The US Securities and Exchange Commission has drawn a bright line around crypto assets, declaring most tokens outside securities laws. The move creates a path for assets to flee SEC oversight and potentially to be overseen by the country's commodities regulator.
The sweeping reinterpretation of how federal securities laws apply to crypto assets was announced on 17 Mar at the DC Blockchain Summit by Chairman Paul Atkins. Speaking at the event, Atkins introduced a "token taxonomy" that places digital assets into distinct categories, concluding that digital commodities, collectibles, tools and certain payment stablecoins do not fall under the SEC's jurisdiction.
Under the new guidance, only a narrow category of tokenized versions of traditional financial instruments, labeled "digital securities," would remain subject to securities laws. Tokens falling outside the SEC's purview would likely be defined as commodities under the Commodity Exchange Act and therefore administered by the Commodity Futures Trading Commission (CFTC), according to an SEC guidance document.
"We're not the securities and everything commission anymore," Atkins said during a speech at the event.
SEC redraws crypto boundaries
The SEC classified a broad set of major tokens as "digital commodities," placing much of the crypto market falls beyond the SEC's jurisdiction and closer to a commodities-based framework.
That category includes assets such as Aptos (APT), Avalanche (AVAX), Bitcoin (BTC), Bitcoin Cash (BCH), Cardano (ADA), Chainlink (LINK), Dogecoin (DOGE), Ether (ETH), Hedera (HBAR), Litecoin (LTC), Polkadot (DOT), Shiba Inu (SHIB), Solana (SOL), Stellar (XLM), Tezos (XTZ) and XRP.
A path out of securities status
The SEC also clarified that a crypto asset may transition out of securities regulation over time.
According to the agency, a token sold as part of an investment contract can later fall outside securities laws once reliance on a central team fades. It also set a higher bar for applying the Howey test by requiring clear, explicit promises.

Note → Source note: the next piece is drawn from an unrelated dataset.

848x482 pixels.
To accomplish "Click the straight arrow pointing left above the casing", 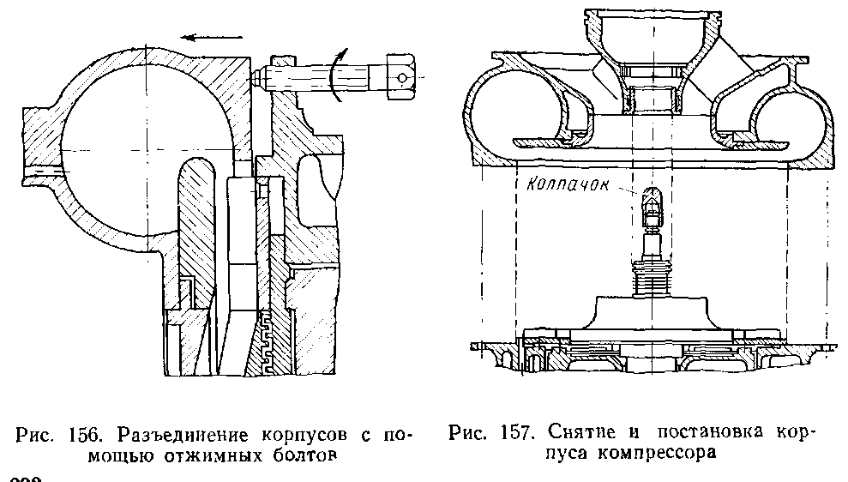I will click(x=211, y=39).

The concept has been a central point of contention between regulators and crypto firms, and by formally recognizing that investment contracts can end, the SEC is introducing a legal pathway for assets to move outside its remit.
"The interpretation in this release does not supersede or replace the Howey test, which is binding legal precedent," it rather reflects the Commission's views "regarding how certain aspects of the Howey test apply to crypto assets and transactions involving crypto assets," the SEC said in the guidance document.
Clarity for staking, airdrops
The long-awaited guidance also addresses several common crypto mechanisms that have previously drawn regulatory scrutiny, including airdrops, staking, mining rewards and token wrapping.
While the SEC clarified that these activities do not automatically constitute securities transactions, depending on how they are structured. The agency said market participants should focus on whether specific representations or promises create an expectation of profit based on the efforts of others.
"Only Congress can ensure that regulation in this area is future-proofed through comprehensive market structure legislation," Atkins said, pointing to lawmakers as key to delivering a long-term framework.